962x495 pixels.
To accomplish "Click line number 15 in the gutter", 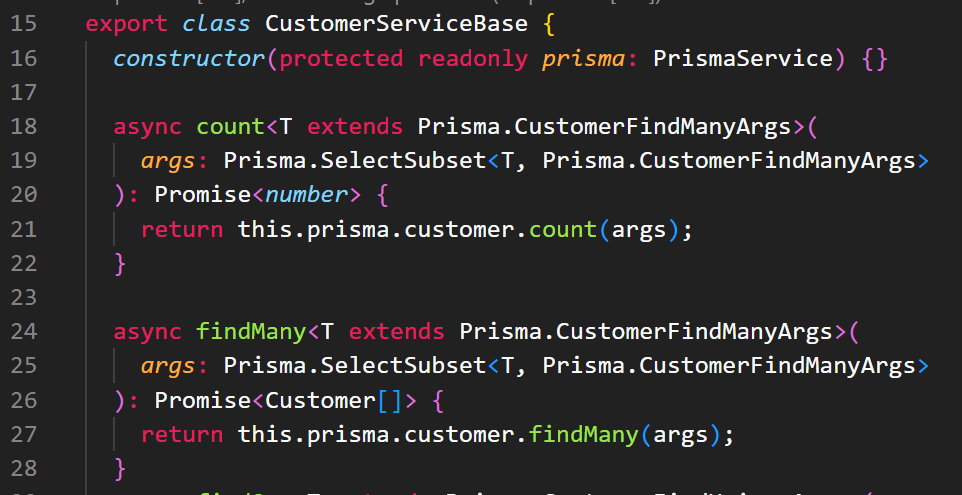I will coord(24,24).
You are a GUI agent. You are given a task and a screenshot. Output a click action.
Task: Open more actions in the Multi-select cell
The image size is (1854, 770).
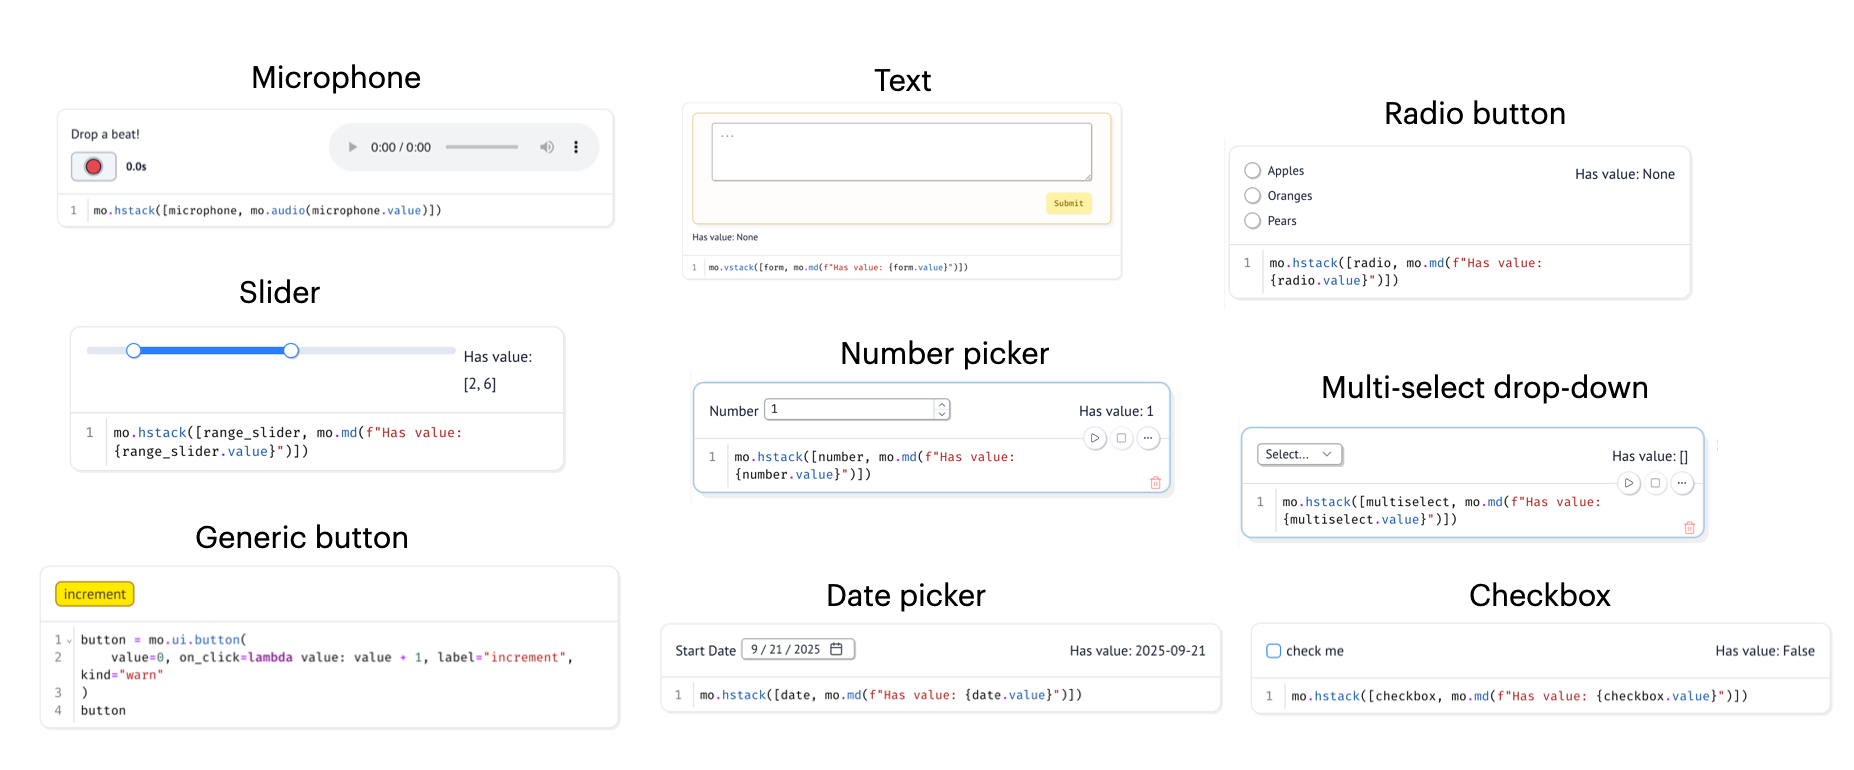point(1682,483)

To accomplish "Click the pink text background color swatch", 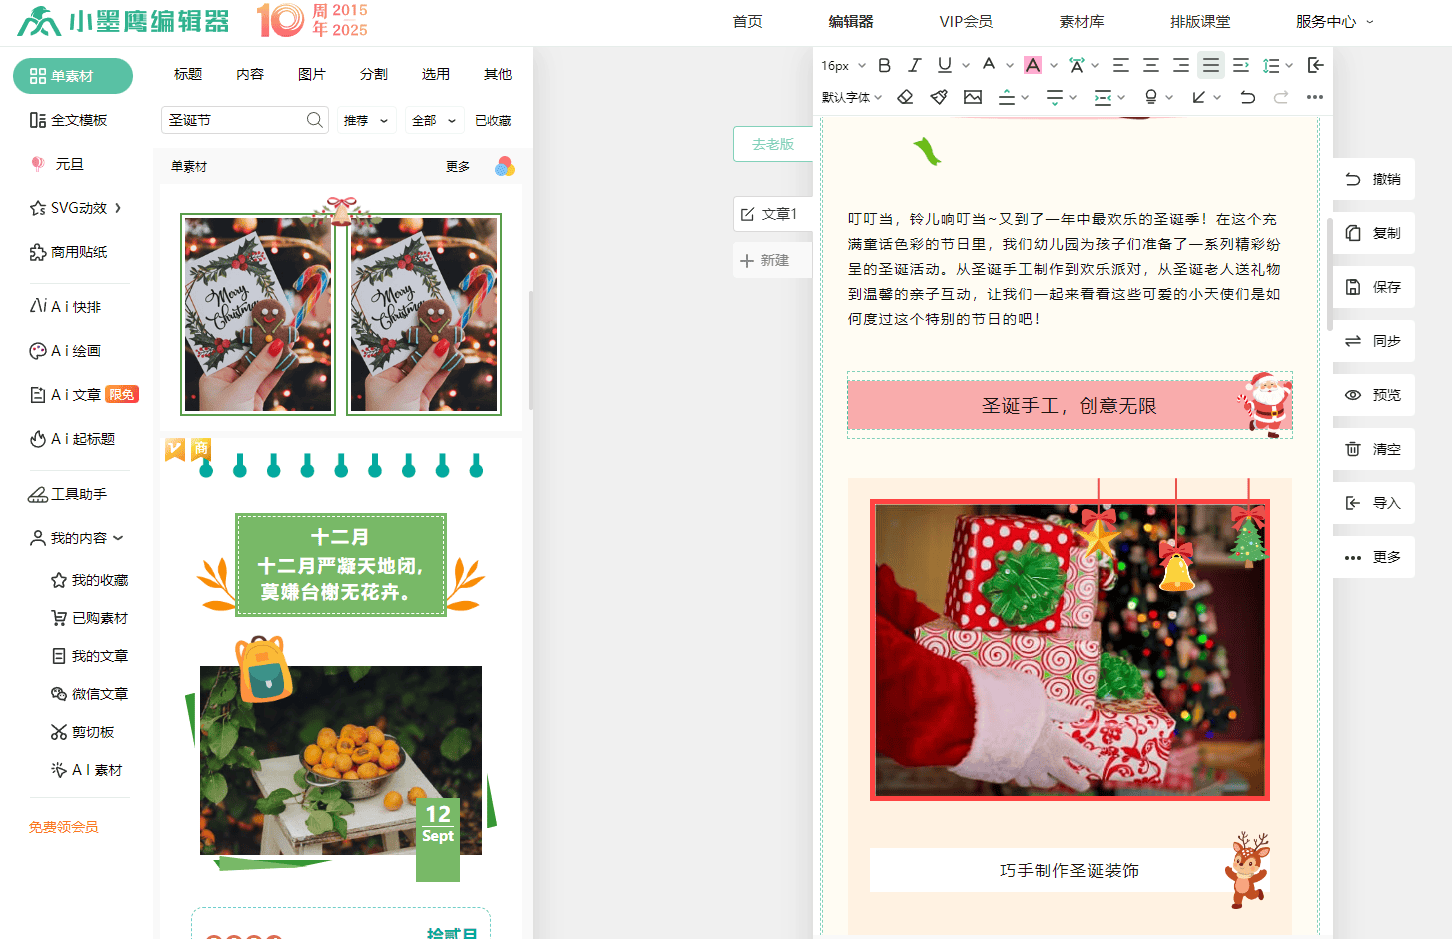I will click(1033, 65).
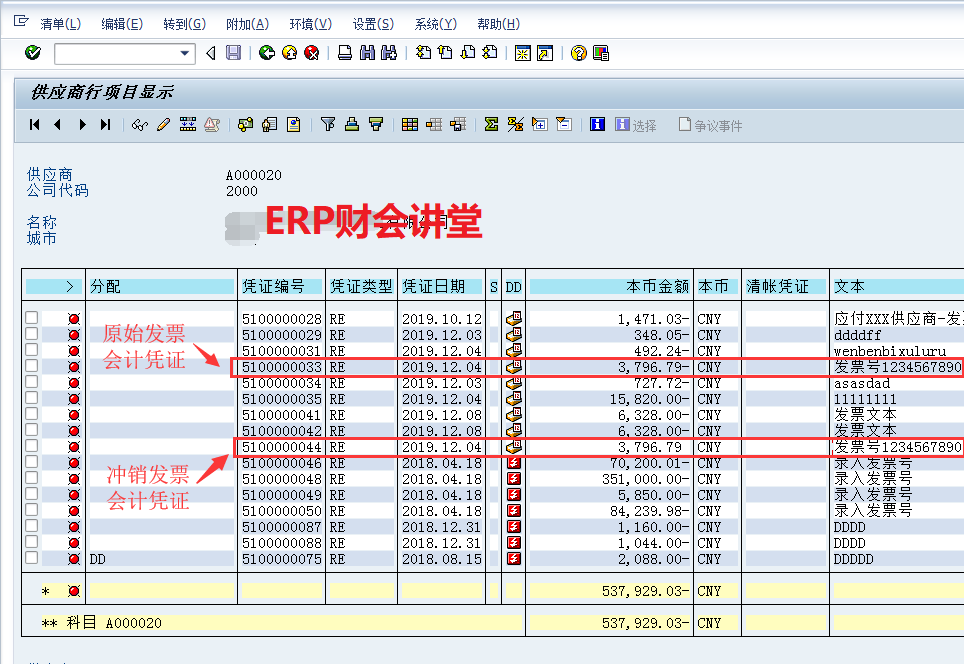Open the 系统(Y) menu
This screenshot has width=964, height=664.
pos(435,24)
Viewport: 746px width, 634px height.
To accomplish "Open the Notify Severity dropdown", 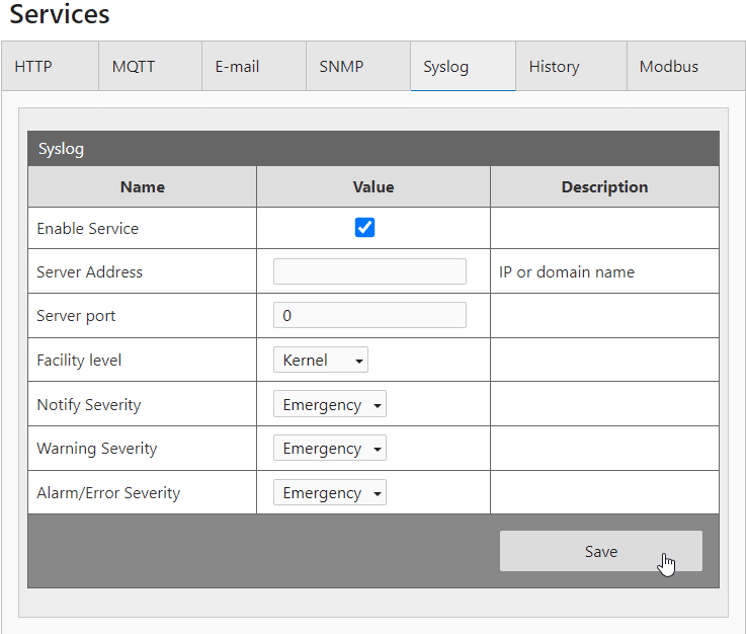I will pos(329,405).
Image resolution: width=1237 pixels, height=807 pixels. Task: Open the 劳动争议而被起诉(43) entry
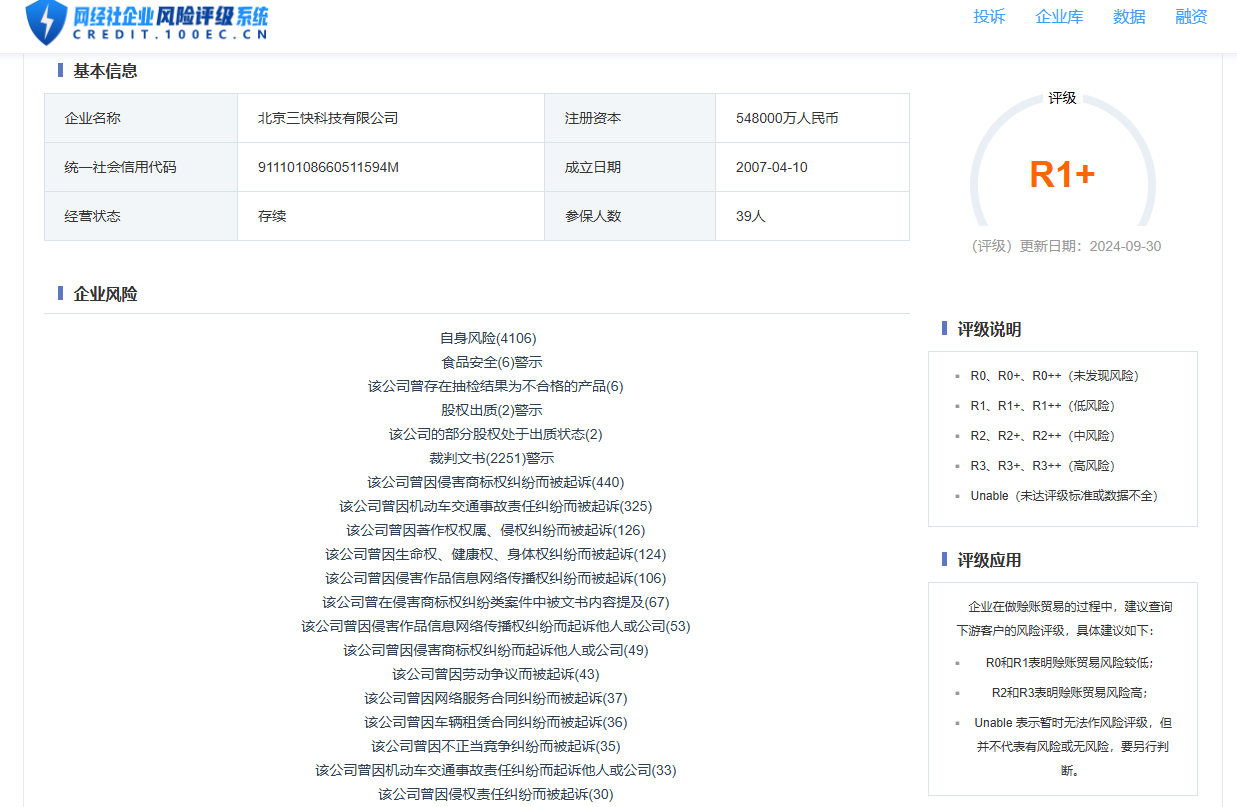[495, 674]
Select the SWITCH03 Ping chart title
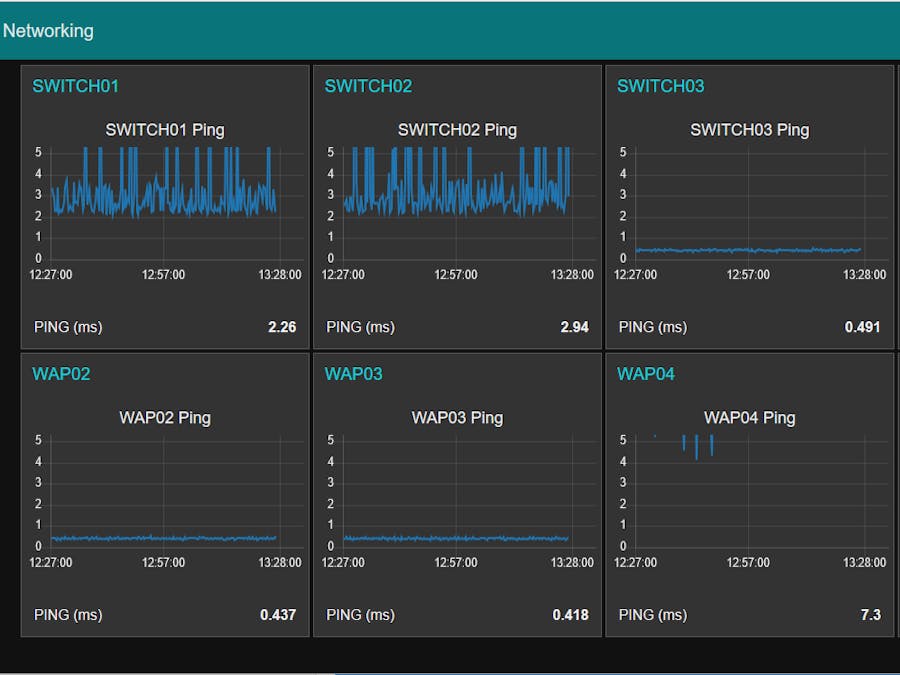 click(749, 130)
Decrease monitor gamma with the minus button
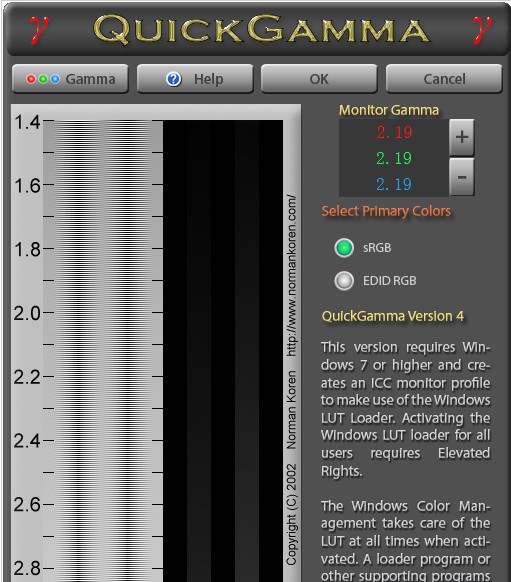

_ _ _ _

TASK STATEMENT:
Working down from the line with "Image resolution: width=1237", copy each line exactly until the last line of the entries, which is also included. Omit the pictures.

OUTPUT:
Image resolution: width=1237 pixels, height=807 pixels. Task: Open the 劳动争议而被起诉(43) entry
[495, 674]
Select the SWITCH03 Ping chart title
 click(749, 130)
Decrease monitor gamma with the minus button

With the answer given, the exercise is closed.